An advantage of using the Lookup node is that the input data sets do not need to be sorted prior to using the node; however, the entire data set from the right table is loaded into memory, therefore, it is only recommended for use with a small data set on the right input. If you want to join two large data sets, it is recommend that you use the Merge node.

To merge two data sets using the Lookup node, in the InputKey property, specify the field names from the first (main) input data set that you want to base the join on. Then, in the LookupKey property, specify the input fields from the second (smaller) data set that you want to base the join on.

You can also use the Lookup node to join a single record (containing potentially multiple fields) to all the records in the other data set. In this case, enter 1 or true in both the InputKey and LookupKey properties.

Note: The data types of the input fields specified in the InputKey and LookupKey properties must match. For example, if the InputKey references a string input field, then the LookupKey must also reference an input field that contains string data. If the data types do not match, one of the fields must be converted prior to using the Lookup node.

For advanced users, it is also possible to define additional filtering criteria to be applied by the Lookup node while the data sets are merged; you can do this by entering Data360 Analyze Script in the Script property. See the Transform (Deprecated) or Split (Deprecated) node help topics for more information on the types of Script statements that can be used to refine your output.

Note: If there are any input fields that appear in both data sets, other than the fields that are specified in the InputKey and LookupKey properties, the node will fail. To avoid this error, you can specify additional Script in the Script property. For example, you may want to exclude the duplicate fields from the second data set.

In the output, if a left orphan is found, that is, if a record is not found in the lookup (right) data set, the right row contains a NULLvalue. When a match is found, both sides contain data.

Example

You have the following main data set containing a list of customers and locations:

Townstring Customer_Namestring
Liverpool Derek
Leeds Simon
Sheffield Alison
Chester David
Liverpool Emma
Liverpool Jane
Chester Mark
Sheffield Holly
Sheffield Stephen
Liverpool Wendy
Leeds Adrian

You want to enrich this data set with the name of the sales representative that is responsible for each customer:

townstring sales_repstring
Liverpool Jon
Chester Adam
Sheffield Paul
Leeds Claire

In the InputKey property, type:

Town

In the LookupKey property, type:

town

The output contains the following merged data set showing the areas that each sales rep are responsible for:

Townstring Customer_Namestring sales_repstring
Liverpool Derek Jon
Leeds Simon Claire
Sheffield Alison Paul
Chester David Adam
Liverpool Emma Jon
Liverpool Jane Jon
Chester Mark Adam
Sheffield Holly Paul
Sheffield Stephan Paul
Liverpool Wendy Jon
Leeds Adrian Claire

Properties

InputKey

Specify an expression or field name to determine the names of the input fields from the first (main) input data set that you want to base the join on.
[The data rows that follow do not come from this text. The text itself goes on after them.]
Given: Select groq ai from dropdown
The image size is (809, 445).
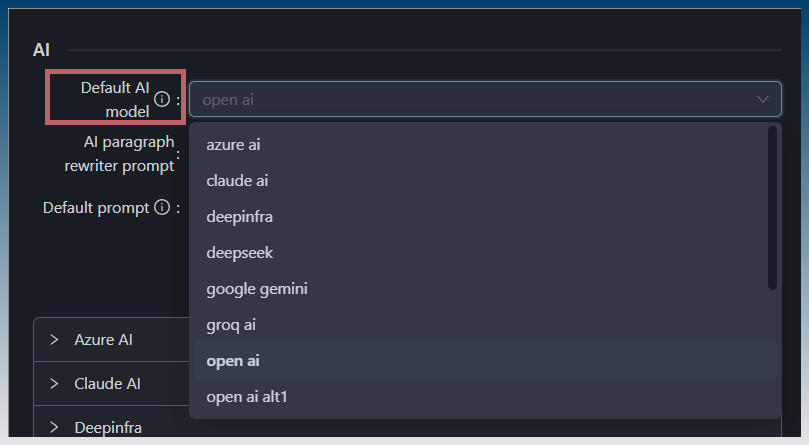Looking at the screenshot, I should (233, 325).

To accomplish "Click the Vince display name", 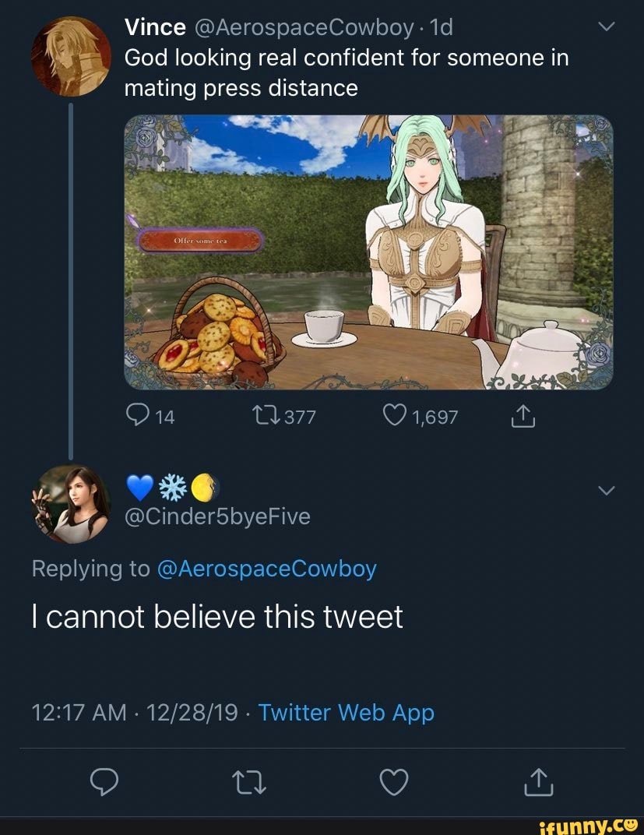I will [x=155, y=28].
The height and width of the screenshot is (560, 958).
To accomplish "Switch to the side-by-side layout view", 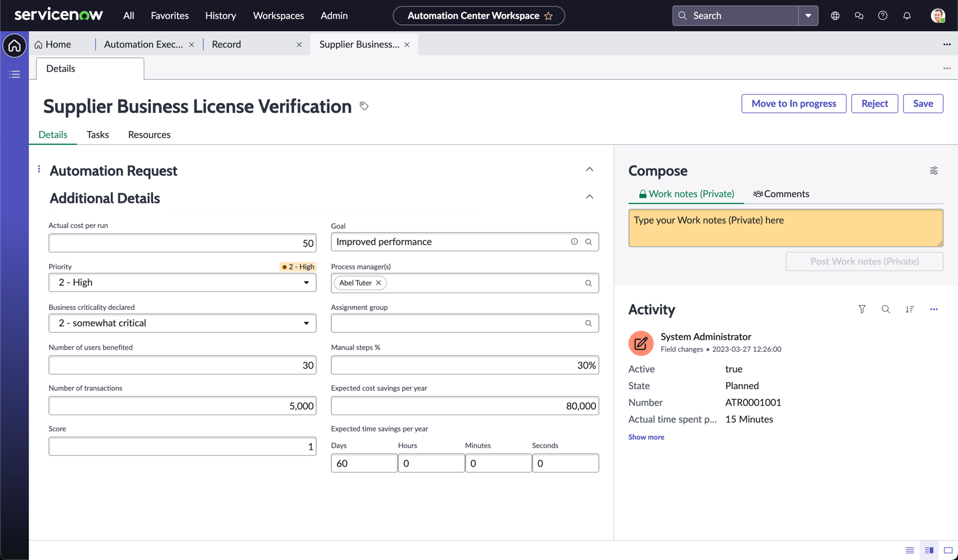I will tap(929, 550).
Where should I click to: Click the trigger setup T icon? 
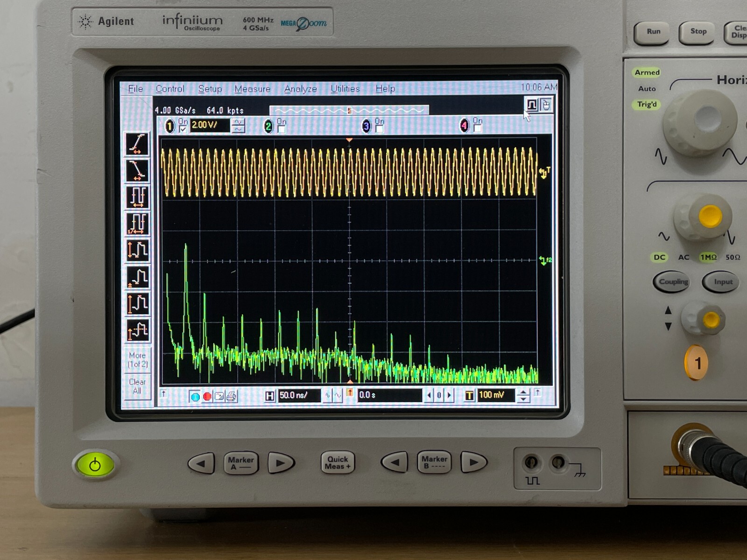point(469,396)
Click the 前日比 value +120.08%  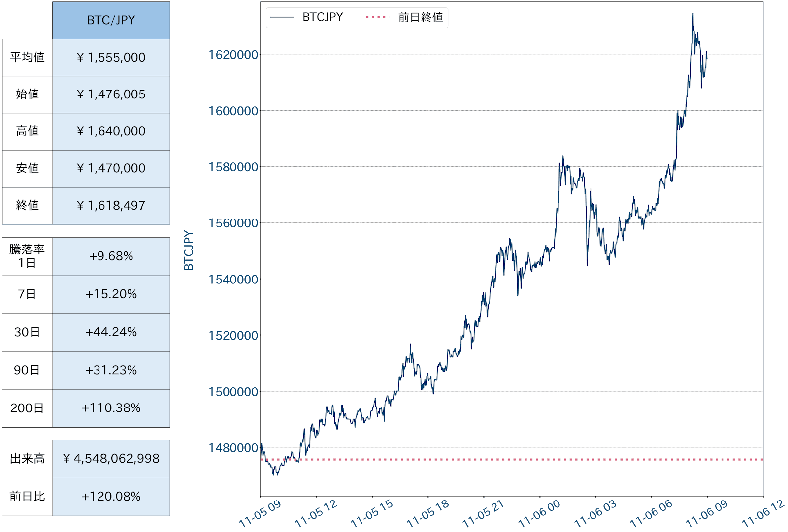click(111, 497)
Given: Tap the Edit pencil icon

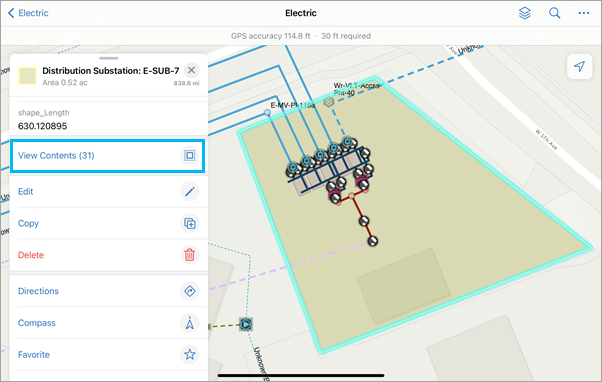Looking at the screenshot, I should point(190,191).
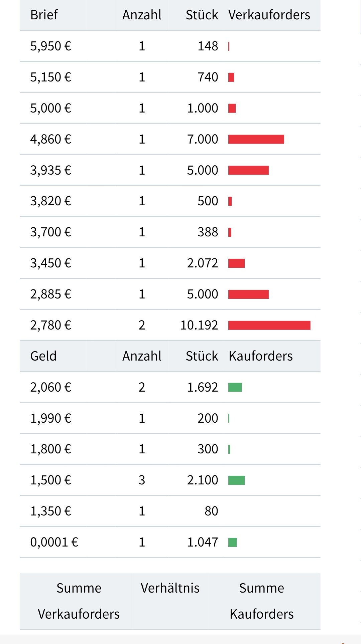
Task: Click the Brief column header
Action: (44, 15)
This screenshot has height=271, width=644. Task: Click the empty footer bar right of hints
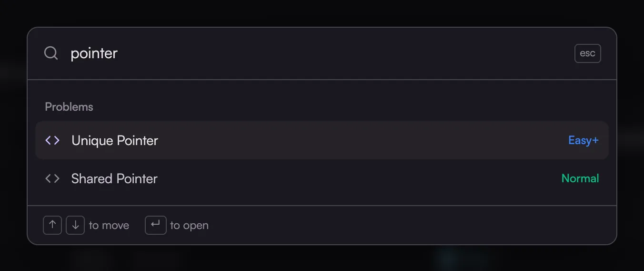[x=410, y=225]
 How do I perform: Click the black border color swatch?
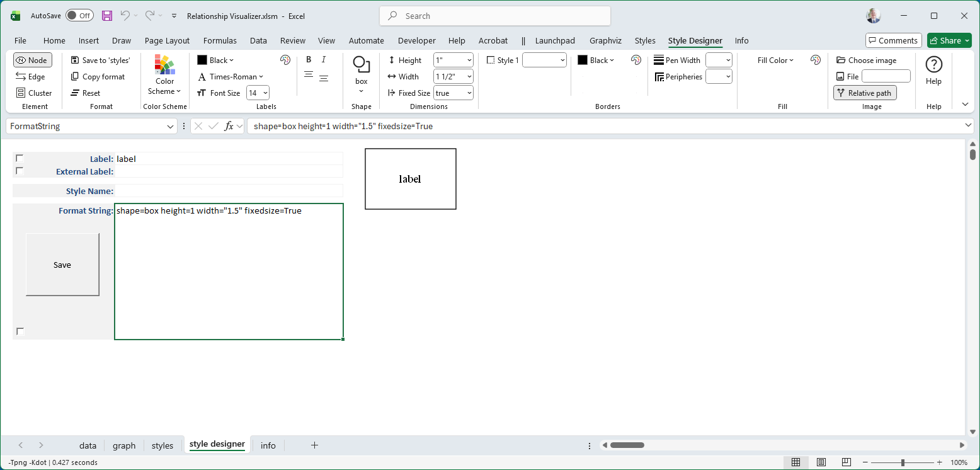tap(583, 60)
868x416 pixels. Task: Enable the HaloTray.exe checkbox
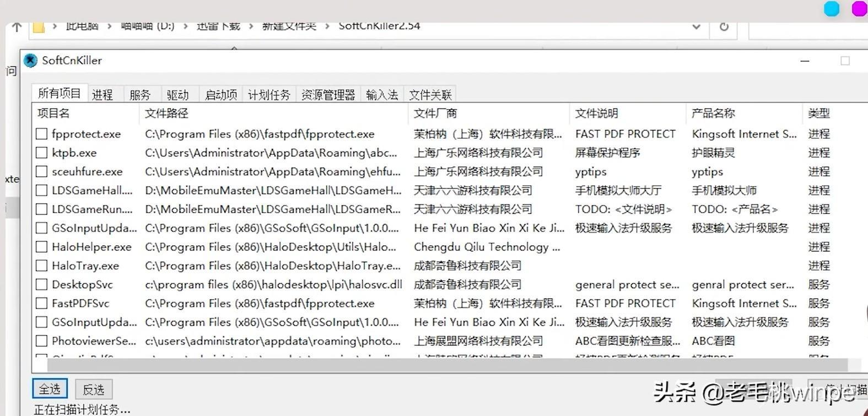pyautogui.click(x=41, y=266)
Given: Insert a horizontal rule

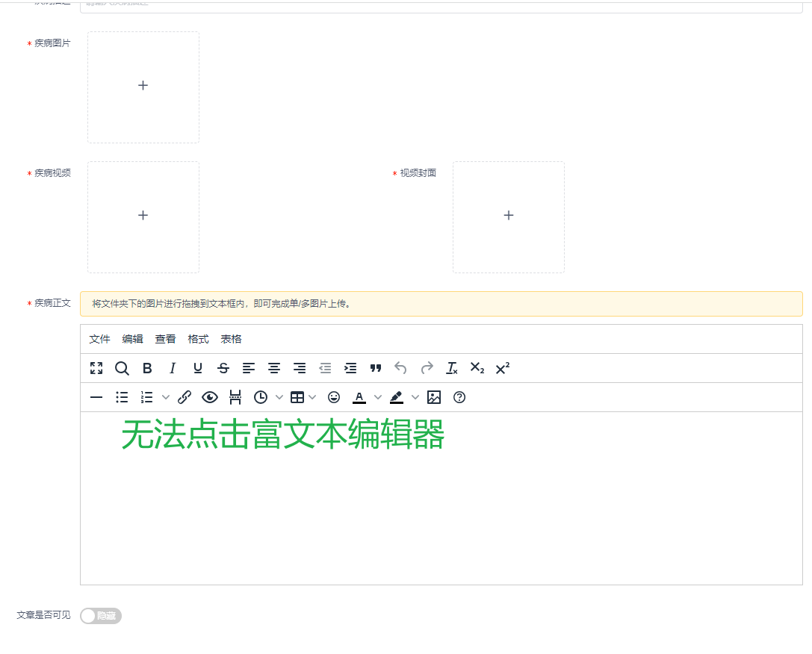Looking at the screenshot, I should [96, 396].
A value is required for this property.

LookupKey

Specify an expression or field name to determine the names of the input fields from the lookup (smaller) data set that you want to base the join on.

A value is required for this property.

Script

Optionally specify Script to define additional filtering criteria to be applied by the Lookup node while the data sets are merged. The default code in the Script property outputs all records from the left input along with any matching fields from the right input.

The Script property is evaluated once for every row of data, regardless of whether or not a match is found.

If you only want to output fields that are found in both data sets, uncomment the line that states "where matchIsFound" (the matchIsFound variable is only true when a row in the main data set matches a row in the lookup data set).

DuplicateKeyBehavior

Optionally specify what to do if there are duplicate records in the lookup (right) data set, based on the values specified in the LookupKey property. Choose from:

  • Error - The node fails when it encounters a duplicate value.
  • Log - A warning is logged for each duplicate value. The lookup row that is emitted is the first match found.
  • Ignore - The first matching lookup value is used and no warning or error is logged.

The default value is Error.

Inputs and outputs

Inputs: data, lookup.

Outputs: out1, multiple optional.